Documentation

3. General Installation Notes

  • Ansible Tower on RHEL 8 requires Ansible 2.8 or greater. Older versions of Ansible will not work on RHEL 8.

  • If you need to access a HTTP proxy to install software from your OS vendor, ensure that the environment variable “HTTP_PROXY” is set accordingly before running setup.sh.

  • The Tower installer creates a self-signed SSL certificate and keyfile at /etc/tower/tower.cert and /etc/tower/tower.key for HTTPS communication. These can be replaced after install with your own custom SSL certificates if you desire, but the filenames are required to be the same. See Using custom certificates.

  • Installing Ansible Tower automatically installs the necessary versions of Node.js to run the Tower User Interface.

  • Installing Ansible Tower Version 3.7.0 or later will install a newer version of rsyslog than what shipped with RHEL 7.7. See the Tower Logging and Aggregation section of the Ansible Tower Administration Guide guide for more detail.

  • It is not recommended that you install Tower using service accounts (PostgreSQL, Redis, etc.) that get authenticated through Active Directory (AD) or LDAP.

  • If using Ansible version 1.8 or later, ensure that fact caching using Redis is not enabled in ansible.cfg on the Tower machine.

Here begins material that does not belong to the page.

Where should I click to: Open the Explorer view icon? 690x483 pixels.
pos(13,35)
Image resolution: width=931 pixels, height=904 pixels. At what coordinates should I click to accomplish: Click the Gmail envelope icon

  • Note that the Tower installation must be run from an internet connected machine that can install software from trusted 3rd-party places such as Ansible’s software repository, and your OS vendor’s software repositories. In some cases, access to the Python Package Index (PyPI) is necessary as well. If you need to be able to install in a disconnected environment and the bundled installation program is not a solution for you (refer to Using the Bundled Tower Installation Program), please contact Ansible via the Red Hat Customer portal at https://access.redhat.com/.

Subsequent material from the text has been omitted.